Caldas da Rainha, 9 de novembro de 2043
Mãos amigas encaminharam para a minha caixa de correio as imagens que junto a esta cartinha. Nelas, duas mães velam os seus filhos, no mesmo lugar do mundo, com uma diferença de 2.000 anos.
Mos idos de vinte, não hesitei em denunciar cíclicas tragédias resultantes de uma iníqua “ordem social”, obra de políticos formatados por um iníquo modelo educacional fundado na competitividade negativa, que, já no início do século XX, Maria Montessori denunciara. Na Ucrânia, no Iémen, na Faixa de Gaza, a agonia da infância acompanhava a agonia de um modelo escolar que, a todo o custo, os poderosos do mundo tentavam manter.
Nele reinava a competitividade negativa. Estrambólicas premiações da “melhor escola do mundo” culminavam campanhas de acirrado marketing político.

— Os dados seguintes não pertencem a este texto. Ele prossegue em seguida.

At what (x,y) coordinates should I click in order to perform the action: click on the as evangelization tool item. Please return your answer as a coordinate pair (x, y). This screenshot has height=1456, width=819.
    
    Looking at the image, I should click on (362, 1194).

E era curta a distância entre escolas que afixavam “quadros de mérito”, a divulgação de rankings e o “And the winner is!” de ridículos concursos de “Professor Nota 10”.
Proliferavam “inovações” na Internet. Empresas e fundações patrocinavam generosamente organizações consideradas inovadoras – que de inovadoras nada tinham – lideradas por titulares de cursos de administração de empresas e por técnicos de Marketing, assessoradas por áulicos universitários saídos das catacumbas da educação do século XVIII.
A curiosidade me impeliu à consulta do currículum vitae de palestrantes de “lives” e congressos. Havia muitos “especialistas em educação” formados em Administração, Gestão de Empresas, Design de Produto, Publicidade e Propaganda, Informática, Direito, Finanças…
Psicólogos protagonizavam “lives” de autoajuda. Médicos davam formação sobre “neuroeducação em sala de aula”. Economistas introduziam o “e-learning em sala de aula”. Filósofos discorriam sobre “computação ubíqua em sala de aula”. Comunicadores principescamente pagos proferiam palestras sobre “inovação”, recuperando pedagogias fósseis, como a do “aluno no centro do processo de aprendizagem”. E os professores as reproduziam em situações de ensinagem… em sala de aula.
Escutei um “especialista” dizer que havia “ajudado muitos alunos do 1º ciclo a adaptar-se a passagem da monodocência para a pluridocência do 2º ciclo”. E, no tempo dessa transição, crianças desenvolviam incontinência urinária, outras ficavam febris, na “hora de ir para a escola”.
“É assim a vida!” – diziam alguns – “Terão de se adaptar.”
A que “adaptação” se referiam? Ao conformismo? À subserviência? Referir-se-iam a alunos doentes de normose, escolarmente domesticados, que poderiam regressar à sua escola para matar colegas e professores?
Câmaras de vigilância eram colocadas em salas de aula, acompanhadas da advertência:
“Agora, terão de se comportar!”.
Matava-se a moral, quando se levava a agir com medo de castigo, impedia-se o desenvolvimento moral dos jovens.
Quando, no chão da escola, perguntava a uma criança o que gostaria de saber, ou fazer, ela respondia:
“Eu posso dizer o que quero saber? E o que quero fazer?”
Já não faziam perguntas, nem sabiam o que responder. A curiosidade infantil se esvaíra. Já tinham escutado milhares de respostas a perguntas que nunca tinham feito. Já tinham perdido o hábito de perguntar, de interrogar a vida.
O amigo Matias lançava veementes apelos:
Deixem as crianças em paz e não façam de conta que a escolarização segue os cânones normais. Não afoguem as crianças com classificações, modismos escolares totalmente despropositados. Afirmem a importância da comunicação e convivialidade, libertem a casa da lógica da escolarização.